What are the economic consequences of people living longer?
Writing on the wall: Ashok V. Desai
Till a century or two ago, people could be reasonably sure of dying early and in harness, so they did not have to worry about how they would get through old age. The rise in living standards and reduction in sickness have created the problem of a second childhood: people are at risk of living beyond the age when they can support and look after themselves, and of becoming dependent. Luckily, there is a correlation between standards of living and longevity; societies that bear higher burdens of caducity also have greater resources to bear them. The rich countries created a number of mechanisms — public pensions, forced savings for the private sector, old age insurance, etc — to look after the aged. But two old systems — defined-benefit systems, which give an assured pension irrespective of what a retiring man contributed, and defined-contribution systems, where he earns a return on what he himself has contributed — still dominate.

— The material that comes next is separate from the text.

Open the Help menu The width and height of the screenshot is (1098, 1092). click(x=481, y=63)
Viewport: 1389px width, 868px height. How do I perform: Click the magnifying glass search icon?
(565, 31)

Longevity does not only create financial problems. Old people also require more help in day-to-day living. Rich countries have the resources to afford that. But they are also more short of workers, whose help many old people need to get through life. Longevity-related problems have engaged the attention of governments of richer countries; an essential component of their solution is pensions. The Organization forEconomic Cooperation and Development, a club of rich countries, has done much work on them.
It finds that countries have tried to cope with the rising burden of pensions in three ways. Some have raised the age at which people qualify for pension. That is not a perfect solution, for people may live even longer; so some countries have explicitly linked retirement age to national longevity. Still, contributory pension schemes reward old people irrespective of their age and need. So some countries redistribute incomes between pensioners on the basis of equity, just as with income tax. Finally, some countries have tried to induce or force people to save more for their old age than they voluntarily would, so that they would cost the state less. Universal pensions paid by the state were the ideal amongst industrial, especially European countries. But they provide only about three-fifths of the pensions. The rest of old people’s income comes more or less equally from private pensions and working beyond the pensionable age.